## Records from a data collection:
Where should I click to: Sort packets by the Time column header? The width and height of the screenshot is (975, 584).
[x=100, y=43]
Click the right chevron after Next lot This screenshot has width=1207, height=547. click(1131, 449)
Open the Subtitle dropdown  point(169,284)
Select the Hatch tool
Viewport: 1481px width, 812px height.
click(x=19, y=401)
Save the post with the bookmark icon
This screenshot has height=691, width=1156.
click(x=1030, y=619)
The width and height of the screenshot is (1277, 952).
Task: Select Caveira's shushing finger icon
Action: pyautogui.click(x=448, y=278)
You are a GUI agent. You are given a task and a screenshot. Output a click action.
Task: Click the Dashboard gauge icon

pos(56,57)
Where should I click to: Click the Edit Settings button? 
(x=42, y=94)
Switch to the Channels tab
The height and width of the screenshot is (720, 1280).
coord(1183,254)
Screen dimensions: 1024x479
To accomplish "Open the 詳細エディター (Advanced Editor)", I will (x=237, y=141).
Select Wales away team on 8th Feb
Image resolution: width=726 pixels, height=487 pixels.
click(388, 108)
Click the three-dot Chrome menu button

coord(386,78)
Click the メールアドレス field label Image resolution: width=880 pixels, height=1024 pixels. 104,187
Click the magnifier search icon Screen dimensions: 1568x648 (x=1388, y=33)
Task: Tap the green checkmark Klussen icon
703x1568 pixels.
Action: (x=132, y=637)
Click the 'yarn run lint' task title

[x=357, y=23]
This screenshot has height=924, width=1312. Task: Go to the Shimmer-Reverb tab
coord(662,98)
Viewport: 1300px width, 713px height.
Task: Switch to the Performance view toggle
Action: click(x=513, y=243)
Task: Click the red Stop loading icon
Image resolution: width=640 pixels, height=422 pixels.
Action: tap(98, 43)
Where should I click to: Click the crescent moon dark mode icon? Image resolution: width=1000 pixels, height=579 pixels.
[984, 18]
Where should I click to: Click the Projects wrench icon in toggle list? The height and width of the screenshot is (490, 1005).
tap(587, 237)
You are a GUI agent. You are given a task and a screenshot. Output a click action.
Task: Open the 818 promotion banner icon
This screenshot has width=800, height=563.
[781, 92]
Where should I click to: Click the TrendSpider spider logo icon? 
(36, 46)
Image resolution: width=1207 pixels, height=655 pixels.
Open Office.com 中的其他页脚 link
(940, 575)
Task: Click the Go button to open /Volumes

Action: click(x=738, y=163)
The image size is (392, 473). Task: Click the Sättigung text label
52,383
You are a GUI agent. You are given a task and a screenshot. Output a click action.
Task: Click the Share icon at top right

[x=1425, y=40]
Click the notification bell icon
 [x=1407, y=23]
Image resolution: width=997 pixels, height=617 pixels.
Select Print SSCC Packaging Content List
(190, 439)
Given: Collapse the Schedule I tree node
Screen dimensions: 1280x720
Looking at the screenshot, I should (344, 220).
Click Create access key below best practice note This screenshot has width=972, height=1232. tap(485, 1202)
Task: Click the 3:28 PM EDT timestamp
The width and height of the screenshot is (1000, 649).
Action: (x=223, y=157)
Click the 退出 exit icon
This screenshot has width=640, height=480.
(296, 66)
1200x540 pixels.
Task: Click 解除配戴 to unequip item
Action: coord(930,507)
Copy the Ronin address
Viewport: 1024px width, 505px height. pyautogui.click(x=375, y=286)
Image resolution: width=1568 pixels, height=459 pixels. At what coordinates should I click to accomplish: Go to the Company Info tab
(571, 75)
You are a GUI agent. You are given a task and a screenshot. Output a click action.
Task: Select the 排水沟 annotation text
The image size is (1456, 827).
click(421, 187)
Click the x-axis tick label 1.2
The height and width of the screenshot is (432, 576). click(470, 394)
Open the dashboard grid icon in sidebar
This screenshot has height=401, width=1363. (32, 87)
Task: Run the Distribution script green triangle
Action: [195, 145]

## What you need to do:
Each line of the records, from the opening one through the line holding "Click the right", should be restated word for word, with nothing else in the answer.

## Solution for this task:
Where should I click to: Sort packets by the Time column header? The width and height of the screenshot is (975, 584).
[x=100, y=43]
Click the right chevron after Next lot This screenshot has width=1207, height=547. click(1131, 449)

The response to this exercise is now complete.